Сейчас некоторые критики возмущаются: как это правительство могло пойти на такой опрометчивый шаг? (Хотя и не предлагают, как и не предлагали ничего взамен, а деньги-то были нужны позарез!). С. Глазьев даже называл выплаты по ГКО причиной большого бюджетного дефицита – так они оказались велики. Конечно, тут несколько перепутаны причины и следствия: ГКО появились как средство покрытия дефицита бюджета, а никак не наоборот. Но вопрос о сверхвысокой доходности облигаций действительно важен. Вначале ГКО распространялись не очень активно (они продавались на аукционах, чтобы хоть как-то уменьшить процент). Дальше – больше. Постепенно обслуживание внутреннего государственного долга (большую часть которого составили ГКО, а также некоторые другие виды обязательств) действительно стало одной из наиболее крупных и прогрессирующих статей расходов федерального бюджета.

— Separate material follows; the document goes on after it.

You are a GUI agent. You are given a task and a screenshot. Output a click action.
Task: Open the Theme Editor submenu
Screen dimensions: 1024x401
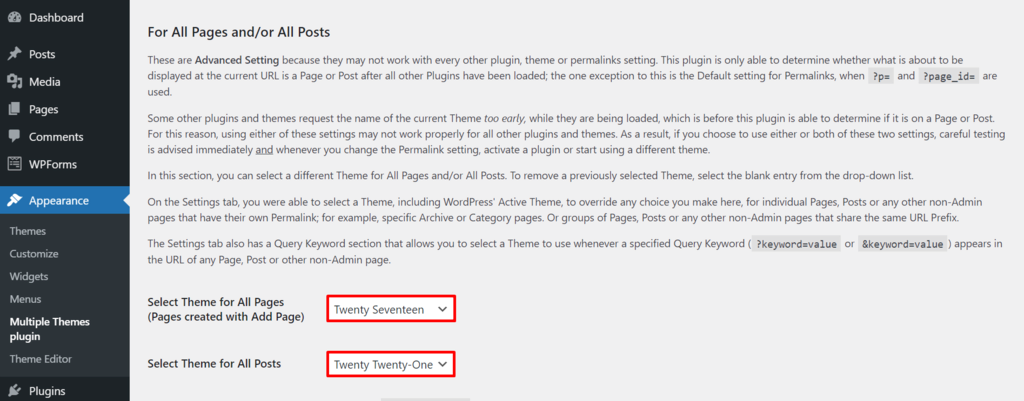coord(40,359)
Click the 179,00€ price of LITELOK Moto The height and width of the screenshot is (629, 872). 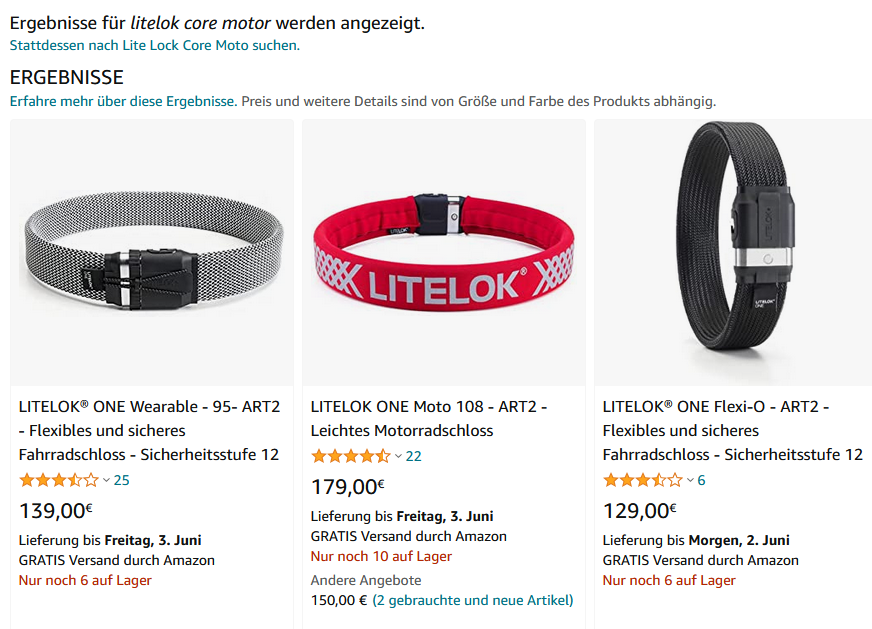(348, 487)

Дефицит государственных финансов заставлял искать все больше средств для его покрытия, а возможности внешних заимствований (то есть займов у международных финансовых организаций, зарубежных банков и т.п.) были ограничены – достаточно вспомнить, как всю страну трясло каждый раз, когда решался вопрос о каком-нибудь новом транше кредита МВФ...
В этих условиях было решено продавать ГКО нерезидентам (это называется «допустить нерезидентов на рынок внутреннего государственного долга»; обратите внимание – именно внутреннего, а не внешнего, некоторые авторы в средствах массовой информации здесь допускают путаницу). В феврале 1994 года Центральный банк официально объявил об этом, правда с некоторыми ограничениями, которые впоследствии были отменены. Приход нерезидентов позволил существенно снизить процентные ставки и тем самым, во-первых, уменьшить расходы бюджета на обслуживание государственного долга, а, во-вторых, облегчить переток кредитов в реальный сектор. Но, с другой стороны, это резко усилило зависимость российской экономики от конъюнктуры мировых финансовых рынков.
Инвесторы – они очень разные. Есть рисковые, готовые ради возможной прибыли не уходить с рынка, держаться до конца (а доходность ГКО на российском рыке была весьма высокой по западным меркам – даже постепенное понижение в 1997 году гарантированной доходности до 9% годовых практически не отразилось на привлекательности для них этого рынка). Есть инвесторы осторожные, готовые при первых признаках неустойчивости рынка – политической ли, экономической – немедленно забрать свои деньги, и пусть с потерями, но уйти и поискать своим капиталам лучшее применение.
В условиях современной ситуации на мировых финансовых рынках уход осторожных инвесторов с рынков развивающихся стран, в частности из России, при разовом «сбросе» ими пакетов государственных ценных бумаг может привести к возникновению серьезного кризиса – констатируют многие экономисты.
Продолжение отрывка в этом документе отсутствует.